Las calles vuelven a llenarse de voces, pancartas y consignas. La multitud avanza como un río de emociones desbordadas, y por un momento pareciera que algo está a punto de quebrarse en el aire. Sin embargo, al día siguiente todo sigue donde estaba. Y uno se pregunta si realmente aquellas marchas movieron algo más que los ánimos de los participantes.
En el fondo, lo que muchos consideran acto político es, según varios pensadores, un fenómeno profundamente psicológico. Gustave Le Bon describió a la masa como un organismo emocional que piensa distinto a sus individuos: allí el enojo se contagia, la esperanza se amplifica y el miedo se diluye. Elias Canetti habló de la “descarga”, ese instante en que la multitud grita al unísono y siente que por fin se libera de una tensión que venía cargando desde hace tiempo. Es, en el sentido más literal, una catarsis colectiva.

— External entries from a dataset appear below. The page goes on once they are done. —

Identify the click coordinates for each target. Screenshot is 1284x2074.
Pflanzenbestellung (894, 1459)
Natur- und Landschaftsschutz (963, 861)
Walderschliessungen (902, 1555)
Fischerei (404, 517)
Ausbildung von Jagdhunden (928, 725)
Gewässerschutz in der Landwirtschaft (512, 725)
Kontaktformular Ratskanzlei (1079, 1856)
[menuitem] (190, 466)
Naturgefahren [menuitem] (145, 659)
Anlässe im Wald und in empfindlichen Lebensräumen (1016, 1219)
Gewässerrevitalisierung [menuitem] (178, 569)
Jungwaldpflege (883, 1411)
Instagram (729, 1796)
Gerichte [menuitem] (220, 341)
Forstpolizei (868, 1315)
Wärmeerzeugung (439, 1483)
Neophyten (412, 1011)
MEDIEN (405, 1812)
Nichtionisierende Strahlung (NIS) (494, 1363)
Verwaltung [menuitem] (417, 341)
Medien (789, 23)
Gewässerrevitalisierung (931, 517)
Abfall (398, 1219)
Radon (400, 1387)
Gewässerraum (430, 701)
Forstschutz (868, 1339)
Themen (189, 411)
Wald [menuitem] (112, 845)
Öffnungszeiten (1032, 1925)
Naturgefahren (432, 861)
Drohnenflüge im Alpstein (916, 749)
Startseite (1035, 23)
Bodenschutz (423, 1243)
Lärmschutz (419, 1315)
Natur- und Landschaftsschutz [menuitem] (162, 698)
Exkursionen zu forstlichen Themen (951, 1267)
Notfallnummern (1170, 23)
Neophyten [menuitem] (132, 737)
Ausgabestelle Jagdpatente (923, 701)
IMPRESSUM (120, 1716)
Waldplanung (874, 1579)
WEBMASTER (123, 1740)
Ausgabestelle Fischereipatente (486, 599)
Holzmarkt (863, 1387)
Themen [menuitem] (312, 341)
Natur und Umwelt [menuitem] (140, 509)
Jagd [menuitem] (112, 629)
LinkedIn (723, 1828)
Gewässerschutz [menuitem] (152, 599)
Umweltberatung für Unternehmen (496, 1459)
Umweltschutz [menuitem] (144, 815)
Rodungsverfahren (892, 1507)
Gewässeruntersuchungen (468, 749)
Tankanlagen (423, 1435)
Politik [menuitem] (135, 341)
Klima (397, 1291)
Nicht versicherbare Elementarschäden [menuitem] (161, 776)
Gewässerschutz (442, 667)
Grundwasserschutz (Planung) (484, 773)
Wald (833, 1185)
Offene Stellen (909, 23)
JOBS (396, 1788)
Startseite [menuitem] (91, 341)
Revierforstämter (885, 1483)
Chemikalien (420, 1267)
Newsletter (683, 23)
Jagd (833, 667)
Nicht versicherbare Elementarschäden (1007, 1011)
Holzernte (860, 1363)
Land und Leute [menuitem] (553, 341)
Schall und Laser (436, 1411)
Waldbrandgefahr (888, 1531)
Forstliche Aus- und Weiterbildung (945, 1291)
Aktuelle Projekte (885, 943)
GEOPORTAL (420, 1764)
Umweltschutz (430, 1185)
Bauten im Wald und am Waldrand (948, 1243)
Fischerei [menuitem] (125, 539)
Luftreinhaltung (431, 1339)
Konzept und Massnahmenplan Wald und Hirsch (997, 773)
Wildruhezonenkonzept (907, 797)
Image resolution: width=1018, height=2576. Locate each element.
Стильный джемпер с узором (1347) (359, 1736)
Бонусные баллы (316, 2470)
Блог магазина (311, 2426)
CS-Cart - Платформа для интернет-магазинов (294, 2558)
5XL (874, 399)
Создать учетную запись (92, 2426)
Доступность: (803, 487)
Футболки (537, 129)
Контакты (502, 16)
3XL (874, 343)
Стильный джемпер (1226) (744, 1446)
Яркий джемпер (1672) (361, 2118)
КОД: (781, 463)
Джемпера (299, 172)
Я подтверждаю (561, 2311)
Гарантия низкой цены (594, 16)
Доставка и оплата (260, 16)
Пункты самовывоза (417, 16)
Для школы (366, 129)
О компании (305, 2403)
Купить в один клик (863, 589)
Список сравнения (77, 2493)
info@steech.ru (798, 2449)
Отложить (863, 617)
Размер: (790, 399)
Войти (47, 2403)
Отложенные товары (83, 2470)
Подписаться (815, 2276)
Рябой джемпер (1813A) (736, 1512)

Más tarde, la sociología del conflicto -de Simmel a Coser- interpretó estas explosiones públicas como válvulas de seguridad del sistema. La protesta controlada cumple la función de permitir que la presión social encuentre salida sin llegar a violencia e incendio político. La marcha, así entendida, no es una amenaza, sino un ritual que le recuerda al régimen que la olla está caliente, pero que por ahora no estalla.
La psicología política contemporánea ha sido más directa. Investigadores como Eric Shuman muestran que las protestas solo logran impacto cuando dejan de ser desahogo emocional o inconformidad y se vuelven estrategia: claridad en el mensaje, continuidad en el esfuerzo, una narrativa que convoque no solo a los indignados, sino también a los indecisos. Sin eso, la marcha es apenas un espejo donde la ciudadanía se mira, se reconoce irritada y vuelve a su rutina. No pasa nada.
De hecho, estudios recientes sobre movimientos no violentos -como los de Erica Chenoweth y Maria Stephan- confirman que las movilizaciones logran transformar algo solo cuando se sostienen en el tiempo y tienen una seria continuidad. La multitud de un día emociona; la de un año incomoda; la de varios años cambia la historia.
Por eso muchas marchas actuales parecen más un termómetro del ánimo social que un motor de cambio. Liberan tensión, dan identidad a los inconformes y ofrecen un instante de unión emocional. Pero, más en beneficio del propio régimen, sin estrategia, el grito se evapora en la nada.
Quizá la pregunta esencial ya no es por qué marchamos, sino para qué.
Si el objetivo es desahogarnos, la marcha cumple.
Si queremos transformar el rumbo político, la catarsis no basta: hace falta convertir la emoción en proyecto y crear un movimiento genuino y bien estructurado. Si no, es un esfuerzo inútil.